Multiple fields have adopted the HM model, to the point that SHM is holding its first national specialty hospitalist meeting, Focused Practice in Hospital Medicine, on Nov. 4 in Las Vegas. The meeting is designed to help promote networking of people interested in the hospitalist model in various specialties, as well as to help identify issues related to those specialties. Click here for more information and registration.

But even within the growth of speciality hospitalist models, neurology might be the cohort embracing it the fastest. Dr. Likosky estimates there are 500 neurohospitalists practicing nationwide. The Neurohospitalist Society held its first meeting earlier this year, and the field’s first textbook, which he is contributing to, is set for release in November. The Academy of Neurology has a dedicated neurohospitalist section. And the subspecialty even has its own quarterly journal, The Neurohospitalist.

There is now a critical mass of neurohospitalists. There’s also an increasing recognition by the neurointensivists that someone has to help them take care of these patients, either before they get to the unit or when they come out of the unit.


—David Likosky, MD, SFHM, hospitalist, stroke program director, Evergreen Hospital Medical Center, Kirkland, Wash.

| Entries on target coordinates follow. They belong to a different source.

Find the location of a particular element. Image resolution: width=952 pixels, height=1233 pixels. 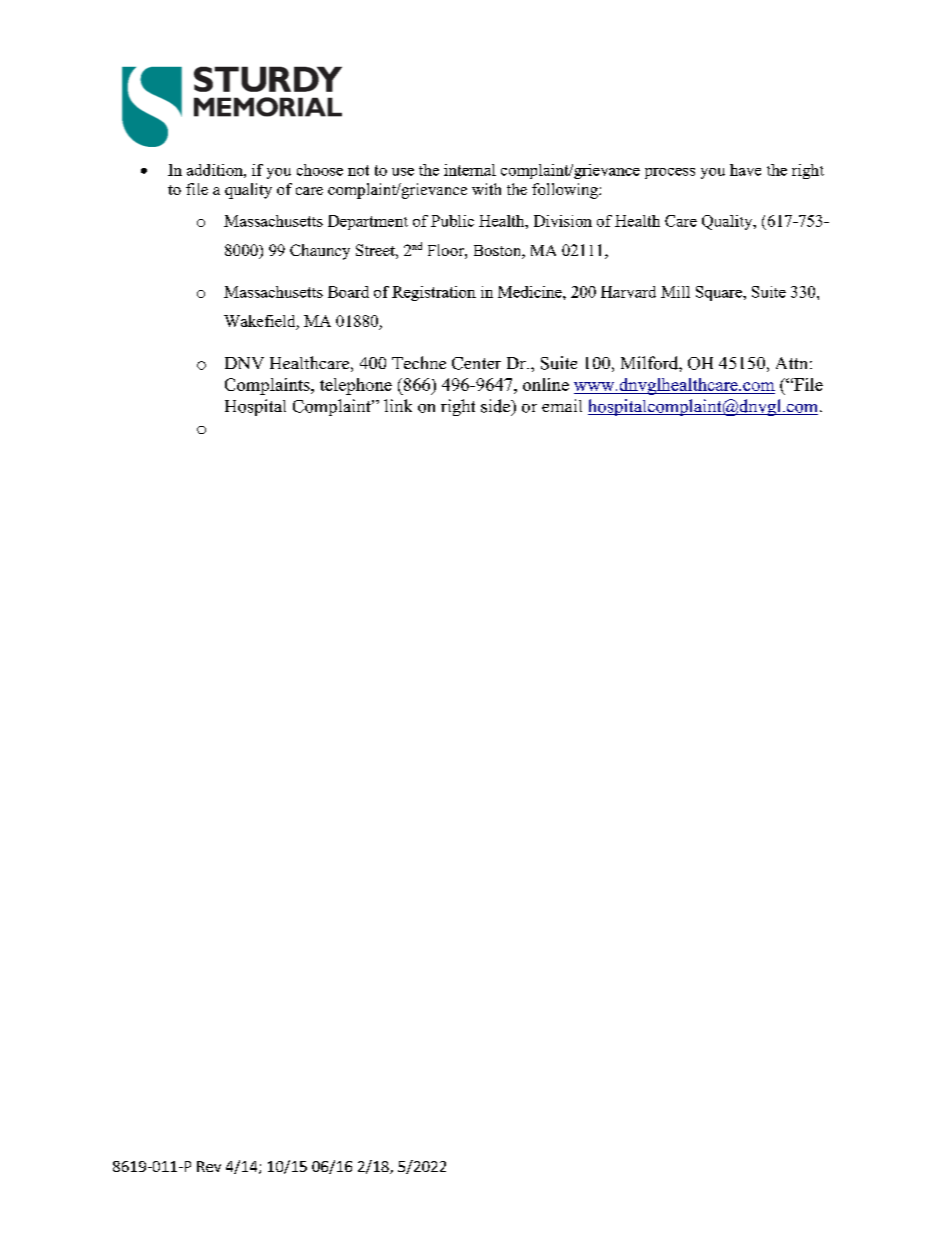

side is located at coordinates (497, 407).
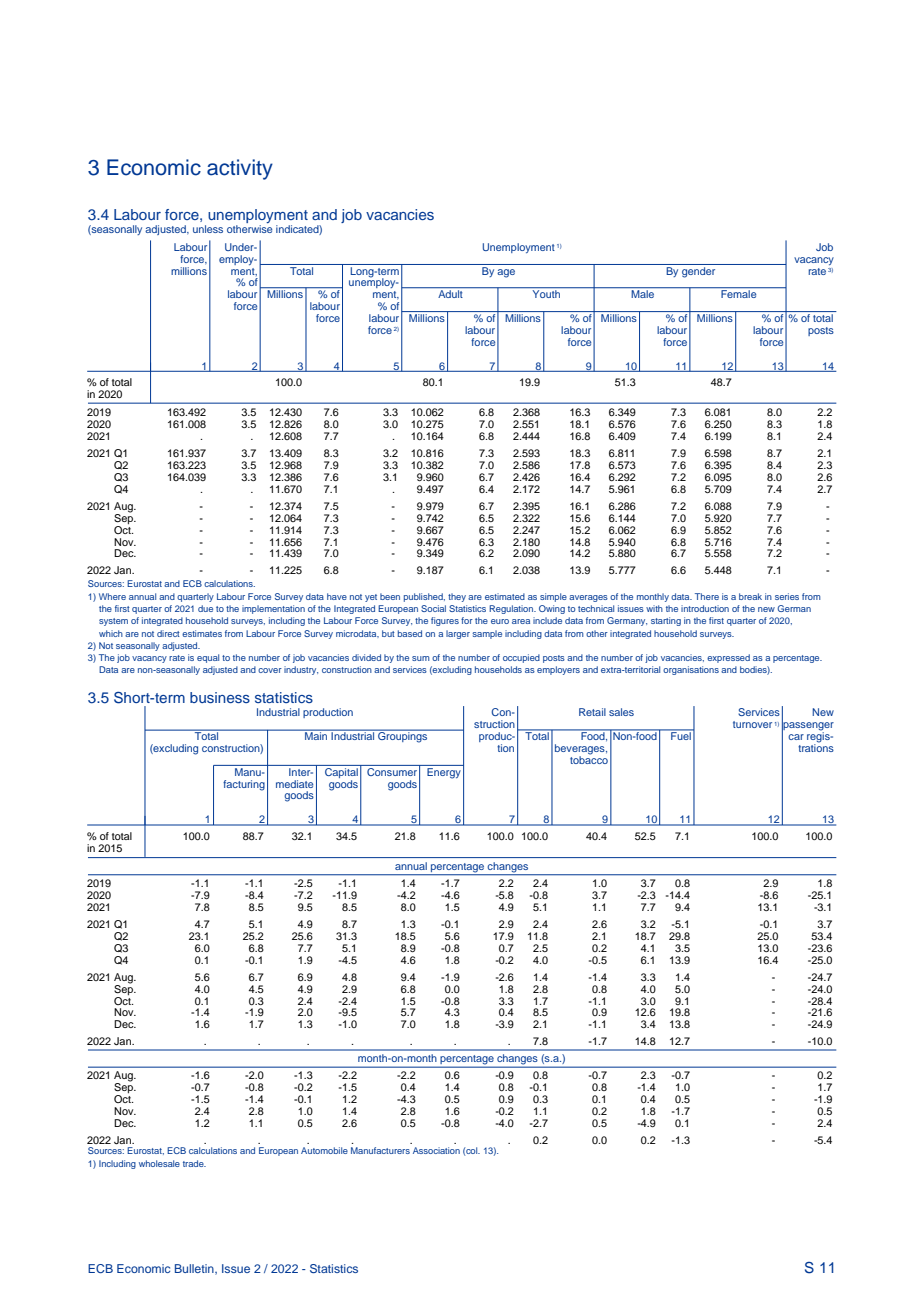  I want to click on they, so click(457, 597).
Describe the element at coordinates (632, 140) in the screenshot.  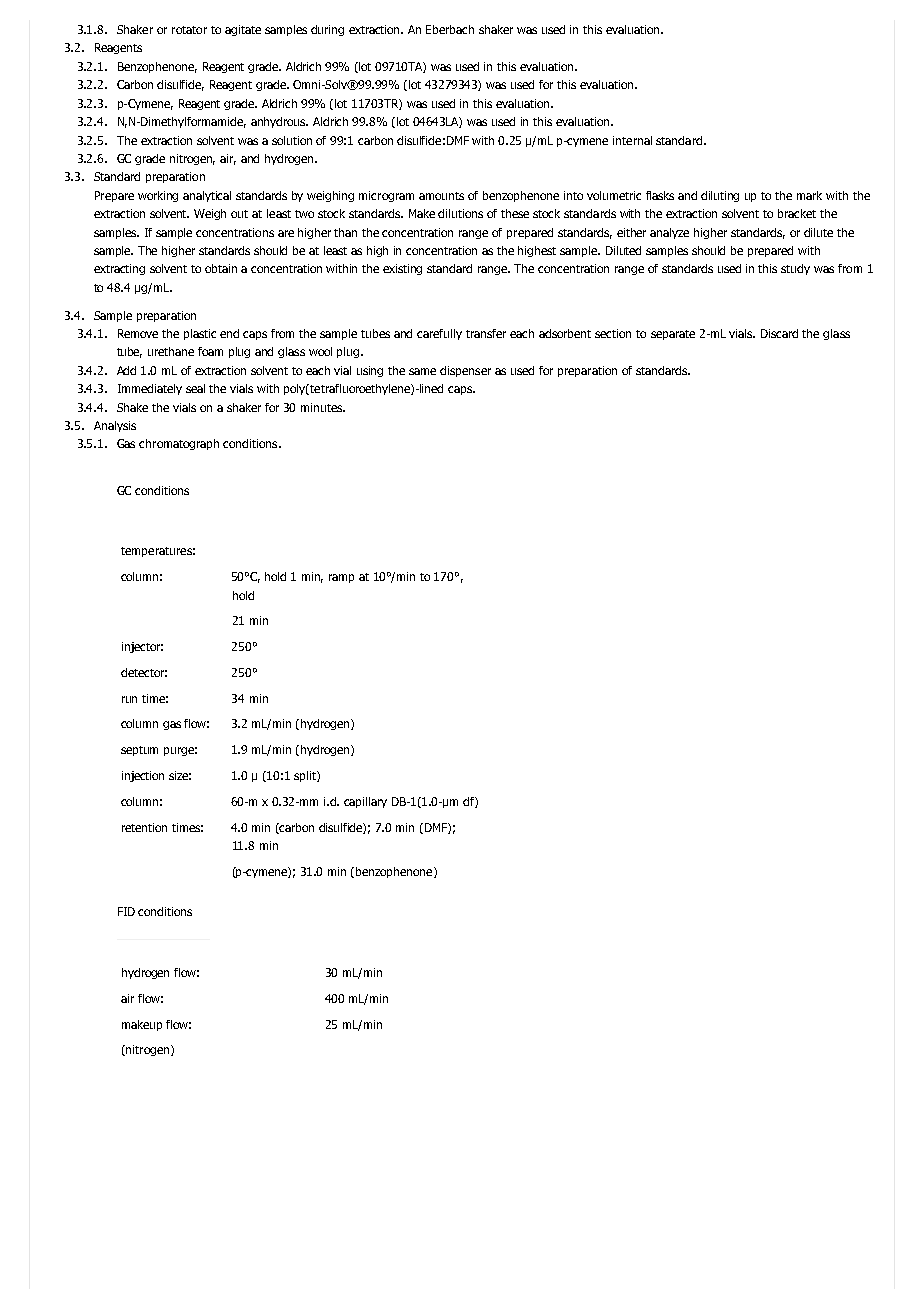
I see `internal` at that location.
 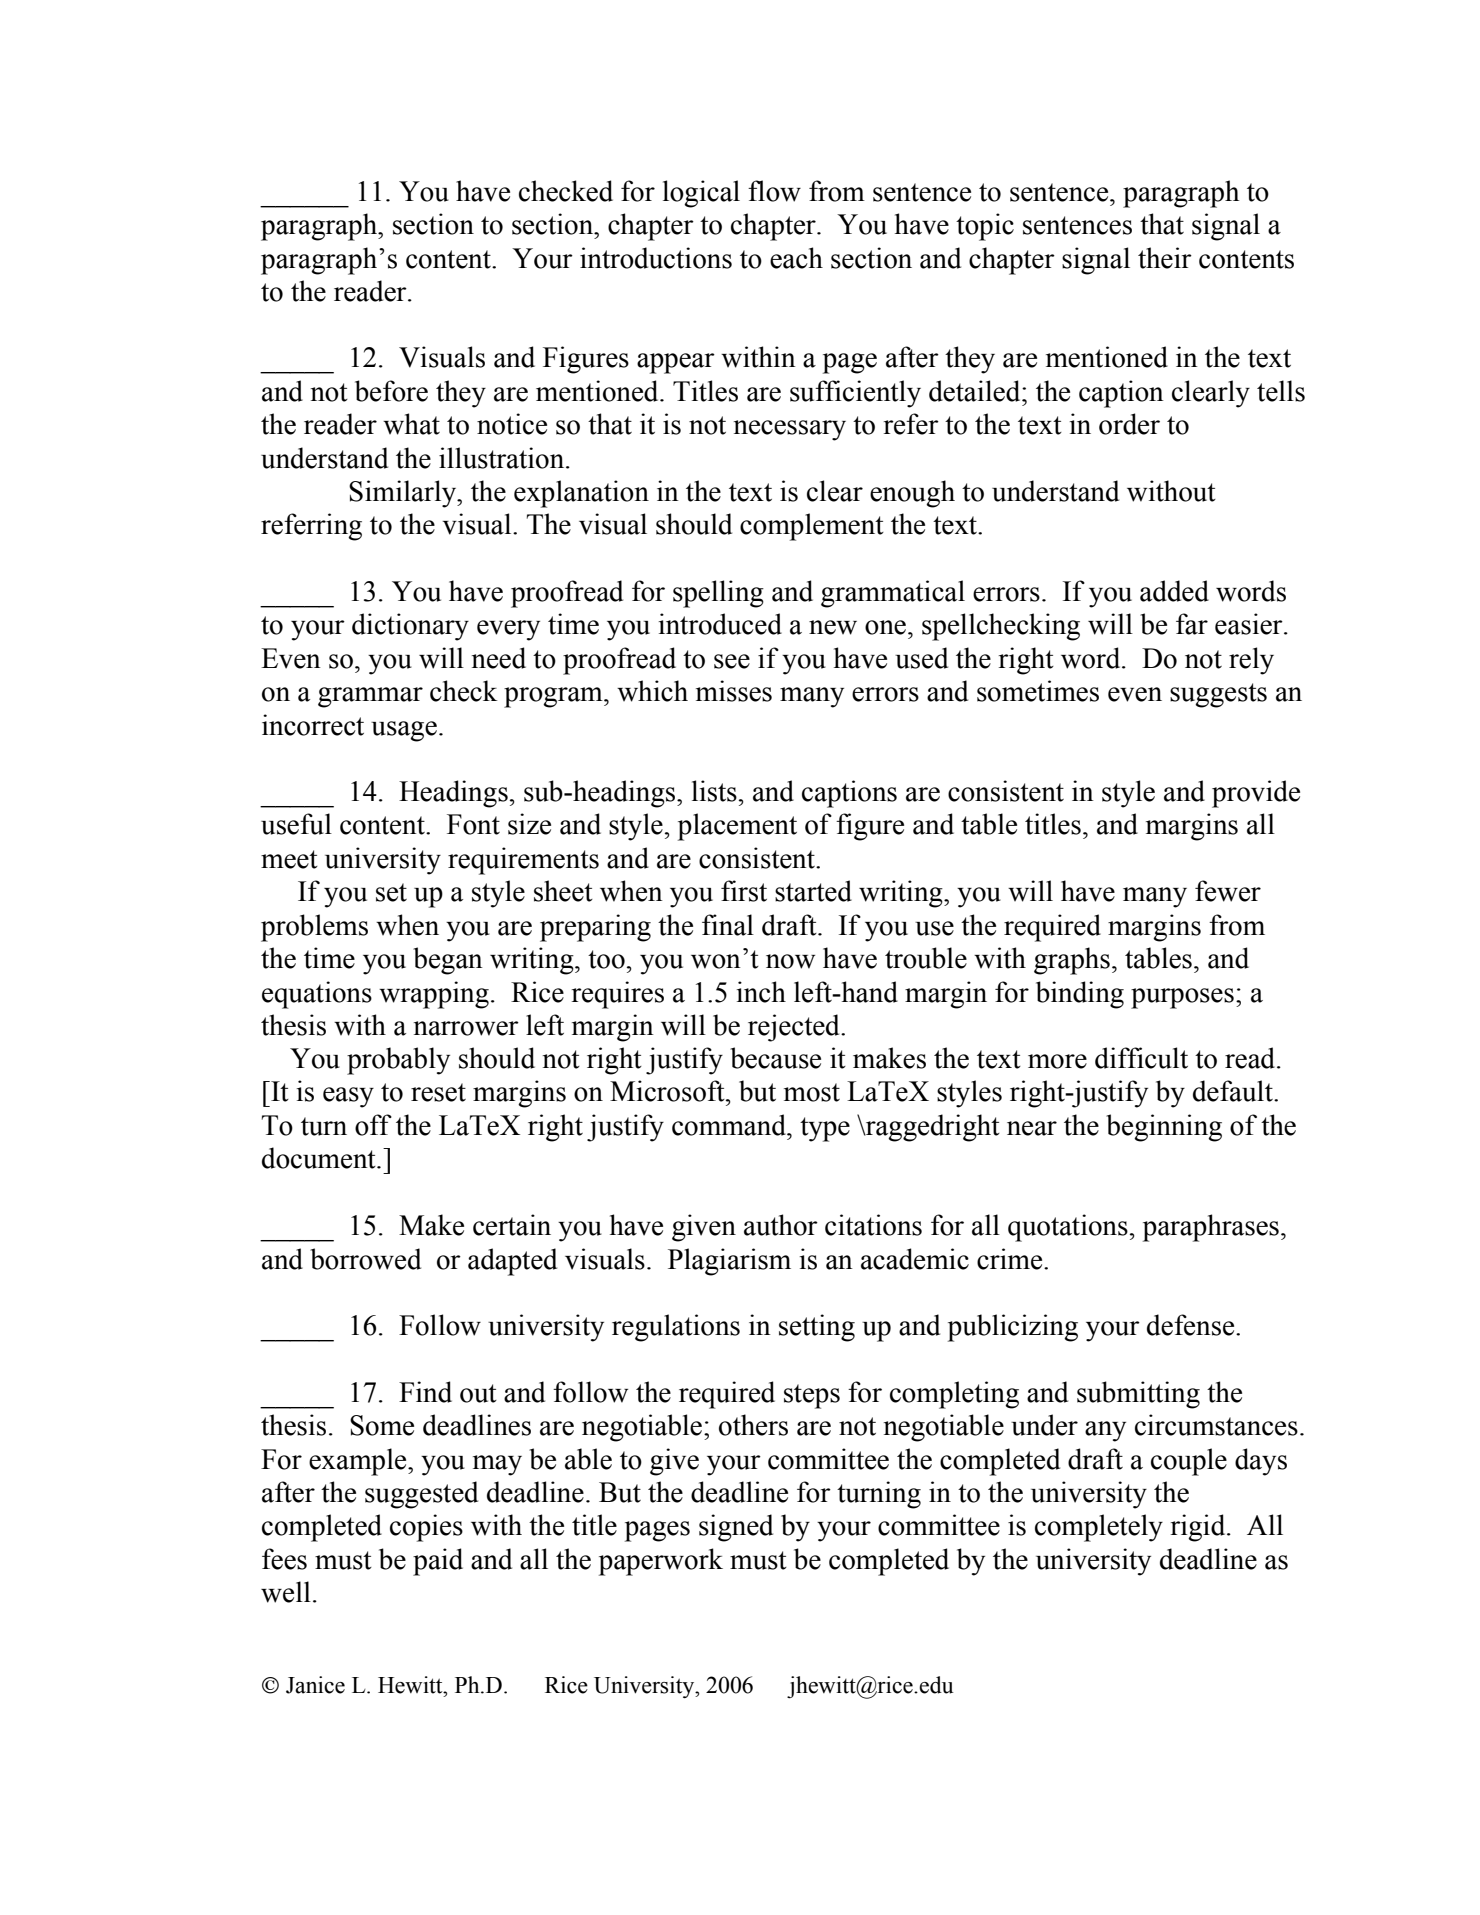 I want to click on misses, so click(x=734, y=691).
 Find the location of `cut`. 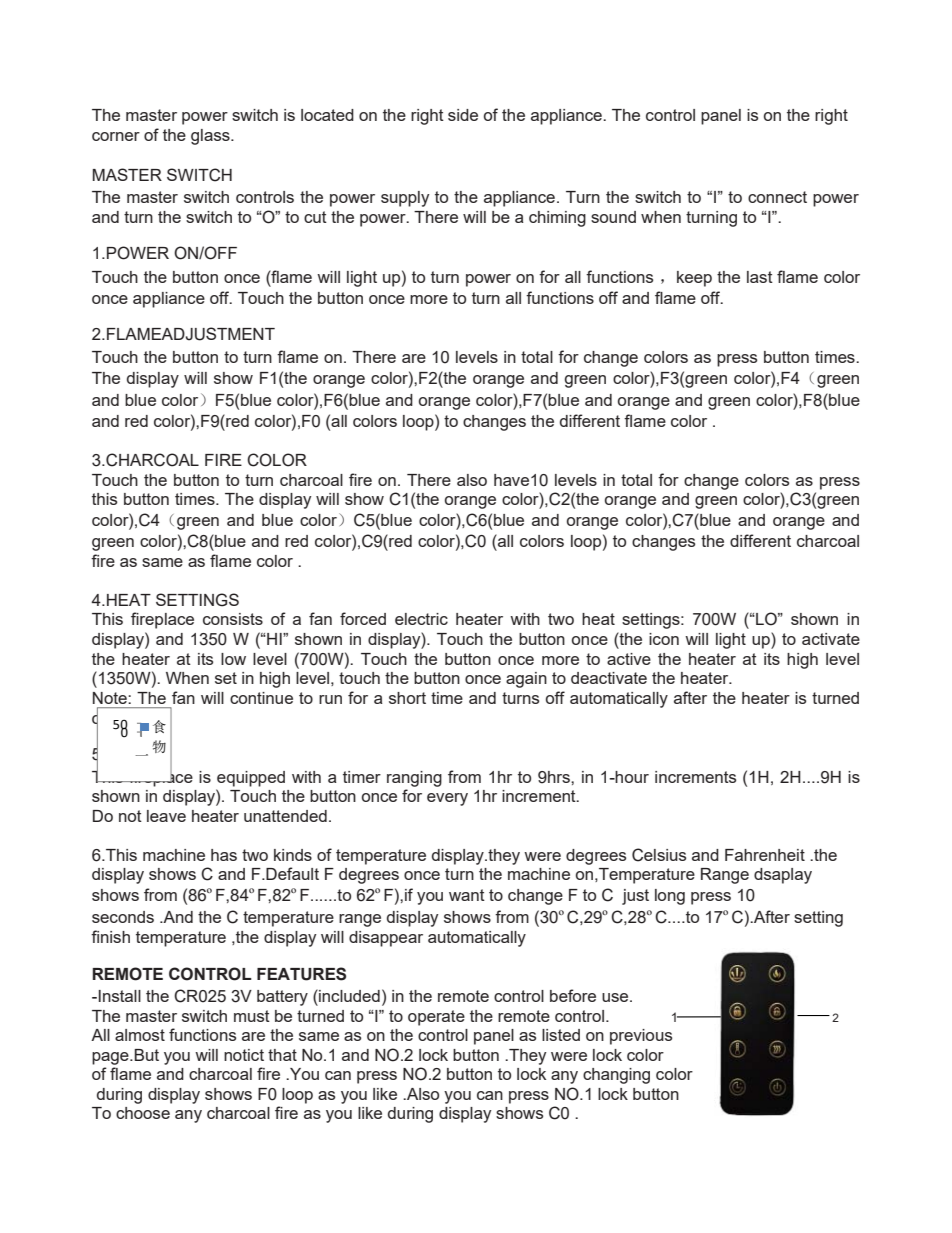

cut is located at coordinates (315, 217).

“There is now a critical mass of neurohospitalists,” Dr. Likosky says. “There’s also an increasing recognition by the neurointensivists that someone has to help them take care of these patients, either before they get to the unit or when they come out of the unit. … Most hospitals don’t have neurointensivists, but they have very ill neurology patients. That’s another niche for neurohospitalists. All specialties of intensivists are looking for help with these patients.”

Another panelist at the four-day Manhattan conference, William D. Freeman, MD, assistant professor of neurology at the Mayo Clinic in Jacksonville, Fla., says the continued success of the field will be judged on data. He says three areas of potential “low-hanging fruit” to focus on are:

  • Increased use of intravenous tissue plasminogen activators (tPA). The FDA-approved “clot-busting therapy” has been shown to reverse the effects of ischemic stroke if given within a time-sensitive window of therapeutic opportunity.
  • Reduced length of stay for stroke patients. Adherence to best practices, Dr. Freeman says, will most effectively reduce patient stays and will be the ones that also demonstrate quality and patient-safety attributes.
  • Focus on stroke patient metrics. Administrators often focus on quality measures that are easily identifiable; Dr. Likosky says new programs have to be able to show they can meet those thresholds.

“Hospital administrators are new to the concept of a neurohospitalist,” Dr. Likosky adds. “It’s easier in that they get the hospitalist model because that’s been around for so long, but figuring out the expense of a neurohospitalist program, how that functionally works, are there enough volumes, are all questions that are being asked.”